When the line with "Screen dimensions: 780x584" is found, repeat it and all lines that follow it exactly, stopping at the end of the listing.

Record excerpts section start

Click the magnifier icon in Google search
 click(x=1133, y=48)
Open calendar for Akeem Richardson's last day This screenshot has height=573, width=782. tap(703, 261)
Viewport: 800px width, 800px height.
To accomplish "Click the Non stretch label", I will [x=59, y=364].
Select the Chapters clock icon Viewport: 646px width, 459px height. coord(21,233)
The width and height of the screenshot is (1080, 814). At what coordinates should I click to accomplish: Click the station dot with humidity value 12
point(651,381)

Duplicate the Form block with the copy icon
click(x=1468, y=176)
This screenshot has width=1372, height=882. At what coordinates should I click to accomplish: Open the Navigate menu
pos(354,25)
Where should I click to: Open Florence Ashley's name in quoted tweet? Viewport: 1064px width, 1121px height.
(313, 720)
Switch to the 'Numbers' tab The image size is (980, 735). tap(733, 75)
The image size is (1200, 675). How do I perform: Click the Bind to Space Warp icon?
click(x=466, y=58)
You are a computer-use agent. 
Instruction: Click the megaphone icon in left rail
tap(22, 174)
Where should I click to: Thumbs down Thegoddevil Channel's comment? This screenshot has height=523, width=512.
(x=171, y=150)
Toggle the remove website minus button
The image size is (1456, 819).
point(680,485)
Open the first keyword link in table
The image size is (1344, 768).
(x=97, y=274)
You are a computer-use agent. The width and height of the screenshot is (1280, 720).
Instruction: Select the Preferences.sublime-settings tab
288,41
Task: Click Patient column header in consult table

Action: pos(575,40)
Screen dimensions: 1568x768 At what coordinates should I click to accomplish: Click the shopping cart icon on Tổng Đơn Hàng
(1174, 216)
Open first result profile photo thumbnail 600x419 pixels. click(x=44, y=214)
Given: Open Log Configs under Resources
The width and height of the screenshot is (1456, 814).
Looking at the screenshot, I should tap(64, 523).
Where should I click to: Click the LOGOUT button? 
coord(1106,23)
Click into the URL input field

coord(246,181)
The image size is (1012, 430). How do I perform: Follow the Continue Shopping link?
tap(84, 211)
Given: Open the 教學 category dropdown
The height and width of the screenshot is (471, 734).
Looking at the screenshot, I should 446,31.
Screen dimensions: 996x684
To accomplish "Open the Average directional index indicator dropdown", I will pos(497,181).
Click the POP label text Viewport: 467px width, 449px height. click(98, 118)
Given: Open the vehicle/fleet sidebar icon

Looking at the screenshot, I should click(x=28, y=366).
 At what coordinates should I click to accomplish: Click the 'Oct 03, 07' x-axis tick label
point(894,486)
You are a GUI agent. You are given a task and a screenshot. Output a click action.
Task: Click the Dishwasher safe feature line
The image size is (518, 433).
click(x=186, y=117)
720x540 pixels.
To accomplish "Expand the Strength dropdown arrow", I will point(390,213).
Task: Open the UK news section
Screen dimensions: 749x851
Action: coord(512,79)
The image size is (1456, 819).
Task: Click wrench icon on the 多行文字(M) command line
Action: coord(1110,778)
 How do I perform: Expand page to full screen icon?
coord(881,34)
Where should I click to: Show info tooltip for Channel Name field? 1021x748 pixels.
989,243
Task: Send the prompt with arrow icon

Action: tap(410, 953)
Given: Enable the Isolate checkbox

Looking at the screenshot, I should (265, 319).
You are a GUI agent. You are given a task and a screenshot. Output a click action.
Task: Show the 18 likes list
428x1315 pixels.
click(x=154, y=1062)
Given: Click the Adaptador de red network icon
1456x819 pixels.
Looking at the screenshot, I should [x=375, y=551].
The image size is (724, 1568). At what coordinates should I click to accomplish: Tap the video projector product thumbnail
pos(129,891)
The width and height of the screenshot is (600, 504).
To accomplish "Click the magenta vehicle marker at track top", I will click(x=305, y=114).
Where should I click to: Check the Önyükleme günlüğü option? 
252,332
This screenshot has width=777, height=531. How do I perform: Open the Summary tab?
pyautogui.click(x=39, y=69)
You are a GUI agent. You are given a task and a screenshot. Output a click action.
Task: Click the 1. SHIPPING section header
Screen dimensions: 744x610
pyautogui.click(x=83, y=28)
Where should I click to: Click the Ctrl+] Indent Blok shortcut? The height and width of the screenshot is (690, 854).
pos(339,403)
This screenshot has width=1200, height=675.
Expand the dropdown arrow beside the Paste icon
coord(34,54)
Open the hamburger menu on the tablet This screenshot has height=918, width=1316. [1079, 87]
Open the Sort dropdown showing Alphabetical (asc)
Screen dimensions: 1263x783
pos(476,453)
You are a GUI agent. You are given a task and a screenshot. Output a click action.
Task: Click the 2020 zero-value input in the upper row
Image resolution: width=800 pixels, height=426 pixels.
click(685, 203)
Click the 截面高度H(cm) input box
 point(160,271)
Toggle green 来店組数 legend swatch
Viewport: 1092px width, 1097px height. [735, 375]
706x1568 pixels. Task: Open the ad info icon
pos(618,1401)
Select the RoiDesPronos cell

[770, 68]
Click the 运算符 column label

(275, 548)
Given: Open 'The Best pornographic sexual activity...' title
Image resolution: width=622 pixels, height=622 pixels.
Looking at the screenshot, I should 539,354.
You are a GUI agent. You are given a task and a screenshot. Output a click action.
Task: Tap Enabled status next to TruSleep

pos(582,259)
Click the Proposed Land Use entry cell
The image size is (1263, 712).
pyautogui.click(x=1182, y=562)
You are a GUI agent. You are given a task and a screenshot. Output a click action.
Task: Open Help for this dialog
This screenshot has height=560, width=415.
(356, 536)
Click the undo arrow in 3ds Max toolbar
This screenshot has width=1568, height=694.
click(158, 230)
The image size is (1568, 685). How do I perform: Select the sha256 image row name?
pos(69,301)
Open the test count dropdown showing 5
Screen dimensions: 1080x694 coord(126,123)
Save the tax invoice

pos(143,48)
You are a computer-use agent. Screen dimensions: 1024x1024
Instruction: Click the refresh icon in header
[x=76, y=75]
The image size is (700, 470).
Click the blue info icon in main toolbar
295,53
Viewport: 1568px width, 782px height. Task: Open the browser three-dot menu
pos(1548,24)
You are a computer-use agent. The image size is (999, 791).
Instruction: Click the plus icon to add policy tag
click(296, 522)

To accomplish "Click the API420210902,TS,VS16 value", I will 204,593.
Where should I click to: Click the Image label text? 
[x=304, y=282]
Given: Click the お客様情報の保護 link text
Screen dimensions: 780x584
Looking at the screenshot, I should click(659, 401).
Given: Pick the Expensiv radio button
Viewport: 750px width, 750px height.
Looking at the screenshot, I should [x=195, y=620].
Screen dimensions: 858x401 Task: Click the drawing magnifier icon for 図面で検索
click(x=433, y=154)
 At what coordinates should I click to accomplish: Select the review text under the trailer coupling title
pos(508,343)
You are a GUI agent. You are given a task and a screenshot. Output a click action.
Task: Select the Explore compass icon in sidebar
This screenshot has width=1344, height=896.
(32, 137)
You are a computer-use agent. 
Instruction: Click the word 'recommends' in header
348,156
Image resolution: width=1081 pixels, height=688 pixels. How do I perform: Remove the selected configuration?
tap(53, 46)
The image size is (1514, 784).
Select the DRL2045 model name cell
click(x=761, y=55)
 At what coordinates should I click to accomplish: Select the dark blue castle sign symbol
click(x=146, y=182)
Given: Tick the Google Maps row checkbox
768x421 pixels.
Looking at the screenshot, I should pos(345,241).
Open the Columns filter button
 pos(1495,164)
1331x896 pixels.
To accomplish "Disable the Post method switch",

Record excerpts section end

Completed task:
Screen dimensions: 780x584
Looking at the screenshot, I should click(659, 401).
Given: Pick the Expensiv radio button
Viewport: 750px width, 750px height.
Looking at the screenshot, I should [x=195, y=620].
Screen dimensions: 858x401 Task: Click the drawing magnifier icon for 図面で検索
click(x=433, y=154)
 At what coordinates should I click to accomplish: Select the review text under the trailer coupling title
pos(508,343)
You are a GUI agent. You are given a task and a screenshot. Output a click action.
Task: Select the Explore compass icon in sidebar
This screenshot has width=1344, height=896.
(32, 137)
You are a computer-use agent. 
Instruction: Click the word 'recommends' in header
348,156
Image resolution: width=1081 pixels, height=688 pixels. How do I perform: Remove the selected configuration?
tap(53, 46)
The image size is (1514, 784).
Select the DRL2045 model name cell
click(x=761, y=55)
 At what coordinates should I click to accomplish: Select the dark blue castle sign symbol
click(x=146, y=182)
Given: Tick the Google Maps row checkbox
768x421 pixels.
Looking at the screenshot, I should pos(345,241).
Open the Columns filter button
 pos(1495,164)
1331x896 pixels.
To accomplish "Disable the Post method switch",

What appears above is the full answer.